In 1854, John Henry Newman, a well-bred English convert to Catholicism who had abandoned his career as an Anglican cleric to become a Roman priest, arrived in Dublin. He had been asked by Cardinal Paul Cullen to be Rector of the new Catholic University.

Newman’s vision a degree too far for traditionalists

Beginning with a scattering of buildings in and around Stephen’s Green, Newman’s job was to set up an institution from scratch, one that would flourish in its own right but also rival mighty Trinity College down the road and see off the challenges posed by the newly-formed Queen’s Colleges in Dublin, Cork and Galway.

The new university would be filled with men from Ireland and abroad, including English converts like Newman himself. Women were not yet part of the conventional idea of a university.

However, mid-nineteenth century Ireland was a febrile place. The Famine had just ended. The after-effects of the Penal Laws were still coursing through the country’s bloodstream.

Land agitation was underway and new forms of nationalism were on the rise. Society was riven with tensions, contradictions and splits. This was a tough setting for Newman to try to make good his vision for a great university.

His task was made even harder by holding two positions at the same time in different countries: he was also responsible for setting up a fledgling community of priests in Birmingham.

In his eyes, the new Dublin university would be a place where established and aspiring scholars lived together in pursuit of a great ideal: “the making of men”.

Men, that is, who would grow in knowledge, wisdom, piety and manners before going forth into the wider world. For all of this to happen, Newman saw it as essential that students and tutors should reside together in colleges.

If forced to choose between a university that offered degrees but no collegiate living, and a university that didn’t offer degrees but gave students and scholars the chance to live and learn together, he would champion the latter.

“When a multitude of young men, keen, open-hearted, sympathetic, and observant come together and freely mix with each other,” he wrote, “they are sure to learn one from another; the conversation of all is a series of lectures to each.”
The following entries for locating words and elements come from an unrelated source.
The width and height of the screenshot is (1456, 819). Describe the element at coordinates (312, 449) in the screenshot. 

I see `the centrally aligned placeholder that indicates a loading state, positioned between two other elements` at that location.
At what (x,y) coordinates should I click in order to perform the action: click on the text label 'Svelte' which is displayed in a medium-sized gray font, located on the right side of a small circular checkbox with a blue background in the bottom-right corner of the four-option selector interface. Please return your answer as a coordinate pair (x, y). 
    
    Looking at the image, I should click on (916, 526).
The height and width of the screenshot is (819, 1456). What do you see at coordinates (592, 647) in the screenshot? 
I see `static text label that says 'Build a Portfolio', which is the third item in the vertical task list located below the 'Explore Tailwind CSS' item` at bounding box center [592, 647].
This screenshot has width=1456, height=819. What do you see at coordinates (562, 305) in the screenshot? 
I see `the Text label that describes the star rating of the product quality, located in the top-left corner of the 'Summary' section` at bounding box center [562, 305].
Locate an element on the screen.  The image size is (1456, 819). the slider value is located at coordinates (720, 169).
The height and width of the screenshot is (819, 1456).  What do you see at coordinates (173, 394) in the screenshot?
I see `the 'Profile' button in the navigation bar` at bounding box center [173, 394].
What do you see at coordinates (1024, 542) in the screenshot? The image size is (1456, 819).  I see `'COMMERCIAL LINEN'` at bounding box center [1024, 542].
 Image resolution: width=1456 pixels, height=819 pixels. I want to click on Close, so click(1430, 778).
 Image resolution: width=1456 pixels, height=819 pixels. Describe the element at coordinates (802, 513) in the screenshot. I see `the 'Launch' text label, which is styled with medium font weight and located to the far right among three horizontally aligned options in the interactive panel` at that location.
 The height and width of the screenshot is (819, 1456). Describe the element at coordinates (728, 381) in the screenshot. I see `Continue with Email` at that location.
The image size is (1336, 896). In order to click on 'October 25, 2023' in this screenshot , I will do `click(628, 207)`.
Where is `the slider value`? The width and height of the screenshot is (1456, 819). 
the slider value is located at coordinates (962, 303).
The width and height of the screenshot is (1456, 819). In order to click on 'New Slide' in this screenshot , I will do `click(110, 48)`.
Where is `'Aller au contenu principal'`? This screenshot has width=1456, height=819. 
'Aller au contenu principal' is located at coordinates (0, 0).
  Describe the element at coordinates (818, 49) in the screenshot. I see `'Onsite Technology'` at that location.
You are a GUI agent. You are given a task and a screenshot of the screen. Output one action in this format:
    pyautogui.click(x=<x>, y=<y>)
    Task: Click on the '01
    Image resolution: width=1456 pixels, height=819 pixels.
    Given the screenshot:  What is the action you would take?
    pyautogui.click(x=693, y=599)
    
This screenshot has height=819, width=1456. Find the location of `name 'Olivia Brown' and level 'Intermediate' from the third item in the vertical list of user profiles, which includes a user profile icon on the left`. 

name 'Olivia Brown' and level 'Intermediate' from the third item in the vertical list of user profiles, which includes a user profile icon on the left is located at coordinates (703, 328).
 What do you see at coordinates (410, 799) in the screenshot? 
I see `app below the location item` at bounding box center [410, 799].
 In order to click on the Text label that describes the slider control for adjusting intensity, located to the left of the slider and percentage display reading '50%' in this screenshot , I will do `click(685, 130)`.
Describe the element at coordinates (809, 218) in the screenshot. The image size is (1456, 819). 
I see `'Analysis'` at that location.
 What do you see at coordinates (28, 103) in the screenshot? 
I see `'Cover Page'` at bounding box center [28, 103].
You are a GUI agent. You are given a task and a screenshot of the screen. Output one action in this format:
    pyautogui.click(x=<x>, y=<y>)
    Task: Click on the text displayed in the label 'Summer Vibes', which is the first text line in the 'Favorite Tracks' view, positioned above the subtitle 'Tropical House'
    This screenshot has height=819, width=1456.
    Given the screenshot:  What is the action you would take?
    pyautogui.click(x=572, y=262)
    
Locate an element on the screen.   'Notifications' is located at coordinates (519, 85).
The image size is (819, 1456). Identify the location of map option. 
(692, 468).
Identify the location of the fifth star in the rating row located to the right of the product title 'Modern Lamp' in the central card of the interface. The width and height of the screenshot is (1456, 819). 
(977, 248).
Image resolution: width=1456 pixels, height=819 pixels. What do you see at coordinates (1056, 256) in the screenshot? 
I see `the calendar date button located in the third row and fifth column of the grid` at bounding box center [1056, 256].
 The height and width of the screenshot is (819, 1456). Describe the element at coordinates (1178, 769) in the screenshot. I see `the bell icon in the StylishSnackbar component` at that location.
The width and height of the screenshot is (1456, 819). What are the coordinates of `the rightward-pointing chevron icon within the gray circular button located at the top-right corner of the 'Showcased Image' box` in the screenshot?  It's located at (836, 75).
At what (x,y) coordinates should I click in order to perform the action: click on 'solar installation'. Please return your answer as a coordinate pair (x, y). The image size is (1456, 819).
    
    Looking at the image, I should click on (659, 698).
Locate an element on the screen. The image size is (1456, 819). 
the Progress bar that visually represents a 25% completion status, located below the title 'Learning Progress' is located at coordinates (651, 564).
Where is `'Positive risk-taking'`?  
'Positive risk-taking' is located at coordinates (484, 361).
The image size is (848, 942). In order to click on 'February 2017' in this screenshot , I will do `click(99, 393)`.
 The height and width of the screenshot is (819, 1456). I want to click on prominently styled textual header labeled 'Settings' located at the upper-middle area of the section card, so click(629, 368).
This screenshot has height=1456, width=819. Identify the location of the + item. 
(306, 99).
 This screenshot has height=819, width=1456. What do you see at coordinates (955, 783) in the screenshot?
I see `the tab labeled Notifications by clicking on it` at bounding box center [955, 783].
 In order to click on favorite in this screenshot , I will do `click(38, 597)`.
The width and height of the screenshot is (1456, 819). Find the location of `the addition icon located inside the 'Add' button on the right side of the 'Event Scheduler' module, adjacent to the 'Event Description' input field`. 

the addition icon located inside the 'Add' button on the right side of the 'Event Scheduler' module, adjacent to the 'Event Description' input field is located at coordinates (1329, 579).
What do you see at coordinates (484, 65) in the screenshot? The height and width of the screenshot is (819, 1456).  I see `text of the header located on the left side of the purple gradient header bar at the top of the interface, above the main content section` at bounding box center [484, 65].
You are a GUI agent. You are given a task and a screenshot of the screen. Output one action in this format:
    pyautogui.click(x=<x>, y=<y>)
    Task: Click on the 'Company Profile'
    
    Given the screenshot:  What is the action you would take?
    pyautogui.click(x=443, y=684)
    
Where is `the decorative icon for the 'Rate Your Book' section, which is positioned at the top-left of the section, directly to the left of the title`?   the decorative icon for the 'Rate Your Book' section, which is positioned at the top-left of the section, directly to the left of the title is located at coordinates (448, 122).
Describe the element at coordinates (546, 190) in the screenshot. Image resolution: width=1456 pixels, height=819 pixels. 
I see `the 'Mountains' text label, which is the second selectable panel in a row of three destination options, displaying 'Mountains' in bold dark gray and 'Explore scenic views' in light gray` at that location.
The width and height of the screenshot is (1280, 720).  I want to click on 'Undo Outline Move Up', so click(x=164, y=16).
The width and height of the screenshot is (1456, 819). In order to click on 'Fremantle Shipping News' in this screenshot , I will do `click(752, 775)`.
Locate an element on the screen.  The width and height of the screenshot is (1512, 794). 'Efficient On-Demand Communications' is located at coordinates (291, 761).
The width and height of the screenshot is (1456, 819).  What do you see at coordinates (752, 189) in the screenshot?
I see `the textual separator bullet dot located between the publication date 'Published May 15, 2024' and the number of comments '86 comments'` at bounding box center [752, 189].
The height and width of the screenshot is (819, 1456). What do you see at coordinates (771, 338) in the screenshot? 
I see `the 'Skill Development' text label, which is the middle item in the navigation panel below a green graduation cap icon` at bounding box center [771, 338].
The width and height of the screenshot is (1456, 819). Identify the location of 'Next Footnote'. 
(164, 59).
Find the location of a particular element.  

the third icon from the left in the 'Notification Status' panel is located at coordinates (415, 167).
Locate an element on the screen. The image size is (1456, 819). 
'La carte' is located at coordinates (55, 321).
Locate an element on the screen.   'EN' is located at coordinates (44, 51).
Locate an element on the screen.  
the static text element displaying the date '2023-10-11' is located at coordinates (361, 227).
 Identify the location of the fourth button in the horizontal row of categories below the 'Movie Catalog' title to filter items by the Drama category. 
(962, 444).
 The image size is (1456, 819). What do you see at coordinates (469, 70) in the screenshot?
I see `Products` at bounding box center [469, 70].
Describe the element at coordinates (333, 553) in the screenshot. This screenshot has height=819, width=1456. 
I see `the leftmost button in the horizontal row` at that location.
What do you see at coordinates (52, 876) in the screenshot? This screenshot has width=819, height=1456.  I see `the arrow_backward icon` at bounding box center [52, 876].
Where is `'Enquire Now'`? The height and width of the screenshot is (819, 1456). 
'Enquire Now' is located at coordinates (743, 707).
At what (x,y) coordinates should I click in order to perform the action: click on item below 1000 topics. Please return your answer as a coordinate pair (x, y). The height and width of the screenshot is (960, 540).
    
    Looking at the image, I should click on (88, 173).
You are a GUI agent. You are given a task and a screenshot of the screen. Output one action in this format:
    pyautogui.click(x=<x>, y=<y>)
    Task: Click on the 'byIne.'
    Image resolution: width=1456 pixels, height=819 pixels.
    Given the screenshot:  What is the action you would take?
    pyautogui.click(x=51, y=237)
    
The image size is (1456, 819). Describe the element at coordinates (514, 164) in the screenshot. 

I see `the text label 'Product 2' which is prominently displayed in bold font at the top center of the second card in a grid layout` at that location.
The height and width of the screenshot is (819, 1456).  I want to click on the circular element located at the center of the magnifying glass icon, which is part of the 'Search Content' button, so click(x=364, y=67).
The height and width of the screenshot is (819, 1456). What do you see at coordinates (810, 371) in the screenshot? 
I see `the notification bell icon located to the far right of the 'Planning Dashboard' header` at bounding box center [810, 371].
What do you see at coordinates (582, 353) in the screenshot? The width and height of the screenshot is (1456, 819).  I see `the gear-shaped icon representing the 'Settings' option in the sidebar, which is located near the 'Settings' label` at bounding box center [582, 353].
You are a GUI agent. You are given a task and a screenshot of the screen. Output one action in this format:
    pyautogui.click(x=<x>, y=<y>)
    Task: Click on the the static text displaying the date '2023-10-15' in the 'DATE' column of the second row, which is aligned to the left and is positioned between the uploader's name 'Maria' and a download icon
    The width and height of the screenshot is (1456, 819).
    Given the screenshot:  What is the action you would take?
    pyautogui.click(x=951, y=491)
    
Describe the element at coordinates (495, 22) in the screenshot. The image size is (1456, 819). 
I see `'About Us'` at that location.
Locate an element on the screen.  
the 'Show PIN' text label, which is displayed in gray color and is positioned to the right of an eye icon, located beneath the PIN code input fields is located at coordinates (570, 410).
Newman’s vision put him on a collision course with the very man who had invited him to Ireland, Cardinal Cullen, who wanted something more reminiscent of a seminary than an Oxford college.

Paul Shrimpton, an English schoolteacher of long experience and an expert on Newman’s approach to education, (and like Newman a graduate of Oxford University), has written a book about the whole Dublin endeavour.

Shrimpton emphasised how Newman saw a university as a chance to give young people an “education in freedom, to launch them into the world with care, to take an interest in their whole development, to help them learn from one another and from close contact with scholars.”

This is what Newman laboured to create in Dublin, with only partial success. Modern universities fall a long way short of the Newman template. Shrimpton happily acknowledges the great strides that have been made by universities in transmitting information and in developing professional expertise.

But lecture halls, laboratories, timetables and examinations are not enough. He speaks with dismay, for instance, of an English university that has recently outsourced all of its student accommodation to a private firm.

“They have washed their hands completely of the pastoral side. Tom Wolfe, the American novelist, has put his finger on it. Parents send their children off to a university because they want them to get “a punch on the ticket for starting off in any well-paid career. But they don’t seem to ask whether life at that university will make their child a better person or a worse one.”

Shrimpton mentions Wolfe’s novel I Am Charlotte Simmons, in which the main character, a high achiever from a poor background, finds herself cast adrift in the amoral world of an elite university.

“There is no end of books, especially in America, diagnosing the problem,” he notes, “and some of the liberal arts colleges in the States are an attempt to do things differently. My book shows how Newman went about solving the problem in a tangible way.”

Shrimpton argues forcefully that those who rely solely on Newman’s classic essay The Idea of a University in order to understand him as an educator will fall short. His own exhaustive, engrossing book shows Newman (later to be made a Cardinal and beatified in 2010), as a man of action, a decision taker, an administrator, a mentor to many, and not just a thinker and a theorist.

But, beyond the history, reading this book may even shake up your assumptions about what third level education is about.

Paul Shrimpton’s ‘The Making of Men: The Idea and Reality of Newman’s University in Oxford and Dublin’ is published by Gracewing.